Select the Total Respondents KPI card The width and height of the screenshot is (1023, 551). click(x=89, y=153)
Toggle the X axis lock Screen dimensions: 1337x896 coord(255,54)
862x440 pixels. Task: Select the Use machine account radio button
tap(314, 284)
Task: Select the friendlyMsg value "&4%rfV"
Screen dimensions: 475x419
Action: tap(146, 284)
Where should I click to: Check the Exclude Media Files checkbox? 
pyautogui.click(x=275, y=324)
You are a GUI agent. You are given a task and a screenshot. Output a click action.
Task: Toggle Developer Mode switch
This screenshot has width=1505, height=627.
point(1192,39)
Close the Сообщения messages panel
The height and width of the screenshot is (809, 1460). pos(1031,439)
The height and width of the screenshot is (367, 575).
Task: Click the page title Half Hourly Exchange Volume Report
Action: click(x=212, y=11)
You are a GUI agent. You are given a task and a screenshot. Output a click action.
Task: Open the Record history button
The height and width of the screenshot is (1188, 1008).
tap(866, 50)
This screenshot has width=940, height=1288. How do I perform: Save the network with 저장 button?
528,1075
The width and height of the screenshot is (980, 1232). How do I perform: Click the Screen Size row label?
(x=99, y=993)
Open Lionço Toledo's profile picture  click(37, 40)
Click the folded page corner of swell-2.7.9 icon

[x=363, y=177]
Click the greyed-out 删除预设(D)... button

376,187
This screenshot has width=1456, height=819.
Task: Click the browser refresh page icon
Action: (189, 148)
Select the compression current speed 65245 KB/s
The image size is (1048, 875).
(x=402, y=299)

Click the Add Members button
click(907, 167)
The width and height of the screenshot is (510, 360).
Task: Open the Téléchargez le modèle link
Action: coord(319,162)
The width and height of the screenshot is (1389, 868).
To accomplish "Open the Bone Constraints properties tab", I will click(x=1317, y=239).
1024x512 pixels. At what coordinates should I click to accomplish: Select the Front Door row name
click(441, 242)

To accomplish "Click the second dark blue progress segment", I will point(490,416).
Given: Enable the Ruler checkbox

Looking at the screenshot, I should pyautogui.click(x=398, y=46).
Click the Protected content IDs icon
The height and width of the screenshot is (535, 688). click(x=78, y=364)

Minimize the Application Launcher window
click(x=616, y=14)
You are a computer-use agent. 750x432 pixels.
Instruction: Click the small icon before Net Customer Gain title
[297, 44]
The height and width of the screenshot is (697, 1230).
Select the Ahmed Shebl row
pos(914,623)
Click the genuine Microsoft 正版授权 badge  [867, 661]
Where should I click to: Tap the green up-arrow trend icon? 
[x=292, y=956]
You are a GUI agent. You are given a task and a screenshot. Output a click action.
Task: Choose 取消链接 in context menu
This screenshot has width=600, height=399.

> _Prompt_: What do the lines above say from the one containing "Click the Protected content IDs icon" down to the one containing "The height and width of the screenshot is (697, 1230)."? Return them exactly, both end lines included, and only them.

> _Exercise output_:
Click the Protected content IDs icon
The height and width of the screenshot is (535, 688). click(x=78, y=364)

Minimize the Application Launcher window
click(x=616, y=14)
You are a computer-use agent. 750x432 pixels.
Instruction: Click the small icon before Net Customer Gain title
[297, 44]
The height and width of the screenshot is (697, 1230).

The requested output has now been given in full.